``Los chicos del pizarrón''. Así llamó alguna vez Carlos Fuentes a los economistas que ascendieron a los primeros puestos de la política nacional durante los años ochenta. Entre otras cosas, el autor de La región más transparente aludía a la pedante ostentación que aquéllos hacían de sus títulos académicos. Además de satisfacer una vanidad provinciana, esa ostentación cumplía un fin particular: con una facilidad sorprendente, las decisiones de este reducido grupo de especialistas se convirtieron rutinariamente en políticas públicas cuya casi única legitimidad provenía de la presunta sabiduría económica de sus autores.
Pero ``los chicos del pizarrón'' se equivocaron. Uno de los primeros en reconocerlo fue Herminio Blanco, cuando dijo en febrero de 1995, en Davos, Suiza, refiriéndose a las razones de la crisis económica y financiera que acababa de estallar en México, que se habían cometido ``algunos errores de cálculo''. Desde entonces, cada vez se acepta un mayor número de pifias y desaciertos. El Programa Nacional de Financiamiento del Desarrollo publicado en 1997 retoma casi textualmente algunos señalamientos que unos años antes eran vehemente y hasta iracundamente descalificados por los economistas oficiales. De esa manera, en el Pronafide ahora se reconoce explícitamente que en los años de Salinas de Gortari sí se sobrevaluó el tipo de cambio real y que el financiamiento del déficit en la cuenta corriente con capitales de corto plazo era en efecto insostenible. Implícitamente, el mismo documento deja ver cómo el Banco de México inauguró en 1994 su autonomía fomentando una expansión excesiva e irresponsable del crédito interno.

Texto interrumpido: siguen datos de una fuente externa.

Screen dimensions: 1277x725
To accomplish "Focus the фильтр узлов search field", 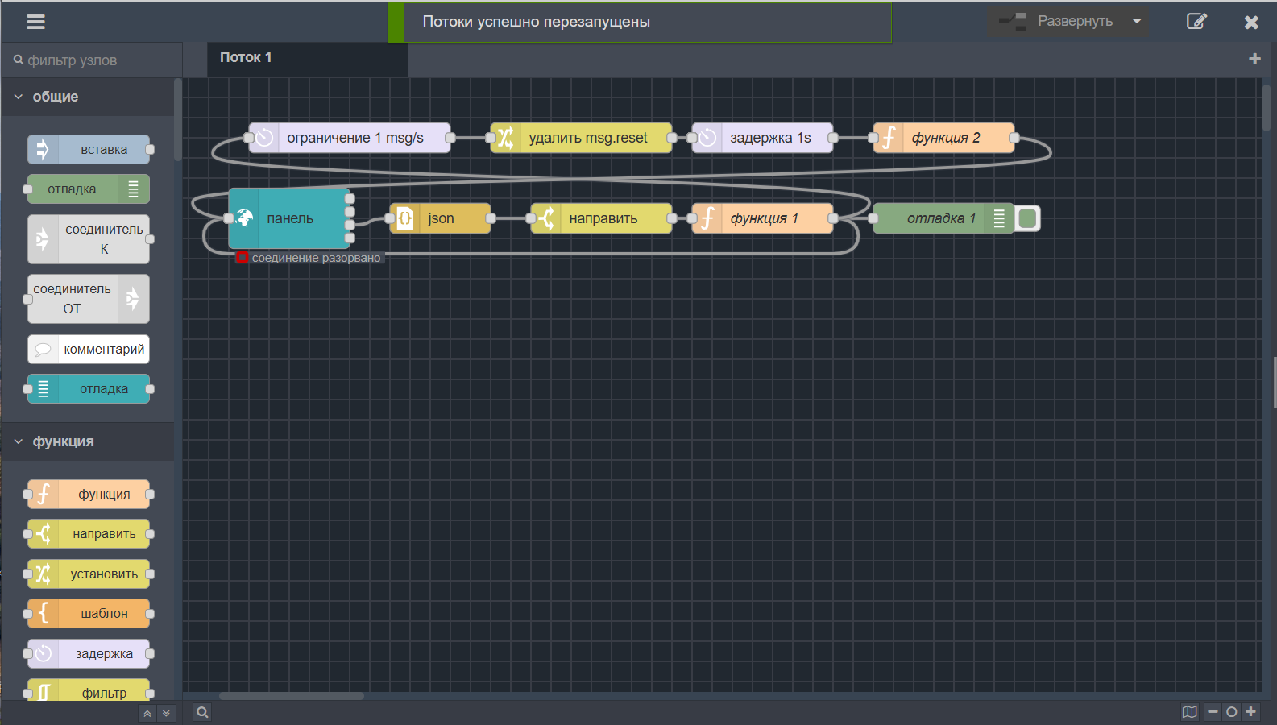I will (x=93, y=60).
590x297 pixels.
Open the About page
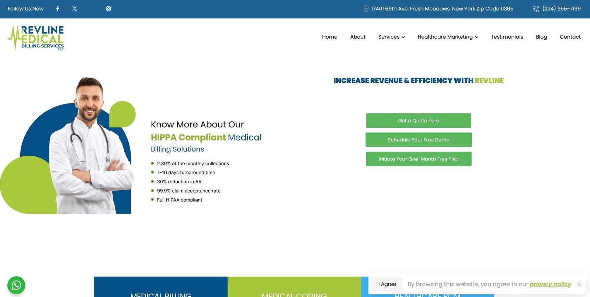(358, 37)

En estos días, las autoridades financieras declararon que en el proceso de privatización bancaria se cometió una cantidad considerable de errores cuyo costo fiscal está siendo muy elevado, al punto de haber vuelto una historia de ficción el proclamado equilibrio de las finanzas públicas. Ya en octubre de 1997, cuando todavía era vicegobernador del banco central, Francisco Gil Villegas explicaba, en la conferencia anual en el Cato Institute, que los ``bancos fueron apresuradamente privatizados, en algunos casos sin considerar criterios apropiados en la selección de los nuevos accionistas ni de sus más altos dirigentes''. El flamante gobernador del Banco de México, Guillermo Ortiz, fue igualmente explícito y franco en su más reciente comparecencia ante los diputados. No solamente reconoció que los bancos se vendieron con premura y a personas sin las calificaciones requeridas, sino admitió que la supervisión bancaria, además de ser deficiente, no fue aplicada debidamente ni con rigor por las autoridades.
Es sin duda loable este esfuerzo autocrítico en que parecen estar empeñados algunos de los más connotados economistas del grupo gobernante. En un sistema político institucional que hasta hace muy poco tiempo se caracterizó por el silencio y el mutismo, este empeño debe ser reconocido. Y tanto más si ello entraña la corrección de los errores cometidos y la asimilación de las lecciones, como parece ser el caso. Lo desafortunado de todo esto es que la curva de aprendizaje de los técnicos que tienen a su cargo la gestión de la política económica ha sido demasiado prolongada y muy onerosa para la sociedad. Pero para fortuna de sus autores, este tipo de errores siguen teniendo un costo político mínimo en México.